Warabi-shuku (蕨宿, Warabi-shuku) was the second of the sixty-nine stations of the Nakasendō highway connecting Edo with Kyoto during the Edo period. It was located in the present-day city of Warabi, Saitama Prefecture, Japan.

==History==
Warabi was originally built up as a castle town during the Muromachi period for the Shibukawa clan. Under the Tokugawa shogunate of the Edo period, Warabi-shuku became a post town on the Nakasendō from 1612.

Per an 1843 guidebook issued by the Inspector of Highways (道中奉行, Dōchu-būgyō), the town stretched for about 1.1 kilometers along the highway, with a population of 2223 (1138 men, 1085 women) in 430 houses, and boasted two honjin, one waki-honjin, one tonya and 23 hatago. Until the late Edo period, Warabi-shuku was infamous for its aggressive meshimori onna and numerous chaya.

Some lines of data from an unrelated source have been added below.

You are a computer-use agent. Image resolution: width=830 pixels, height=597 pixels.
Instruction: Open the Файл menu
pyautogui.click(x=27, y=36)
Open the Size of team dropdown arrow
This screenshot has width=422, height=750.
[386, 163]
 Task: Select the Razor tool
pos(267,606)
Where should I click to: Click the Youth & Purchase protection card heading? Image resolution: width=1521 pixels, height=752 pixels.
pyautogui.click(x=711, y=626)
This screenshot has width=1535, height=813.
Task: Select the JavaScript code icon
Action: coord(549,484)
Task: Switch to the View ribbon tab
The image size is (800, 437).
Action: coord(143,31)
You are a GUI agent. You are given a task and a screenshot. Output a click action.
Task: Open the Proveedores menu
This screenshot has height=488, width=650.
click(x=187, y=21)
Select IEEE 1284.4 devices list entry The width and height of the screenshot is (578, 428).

Warabi-shuku was approximately 4 ri, 28-chō (18.8 kilometers) from the starting point of the Nakasendō at Nihonbashi, which was the approximate distance the average traveler could walk in half a day. However, the station was separated from neighboring Itabashi-shuku by the Arakawa River. The river formed an outer line of defense for Edo, and therefore the Tokugawa shogunate forbid the erection of any bridges as a defensive measure.

The modern city of Warabi has preserved the gate and part of one of the honjin as a museum.

==Warabi-shuku in The Sixty-nine Stations of the Kiso Kaidō==
Keisai Eisen's ukiyo-e print of Warabi-shuku dates from 1835 to 1838, and depicts the ferry crossing the Arakawa River at dusk. On the small boat are a pair of itinerant blind women musicians with shamisen, a man and his horse, and a porter sitting smoking in the bow. The boatman propels the boat with a rear oar, while on the far bank more travelled await the arrival of the ferry.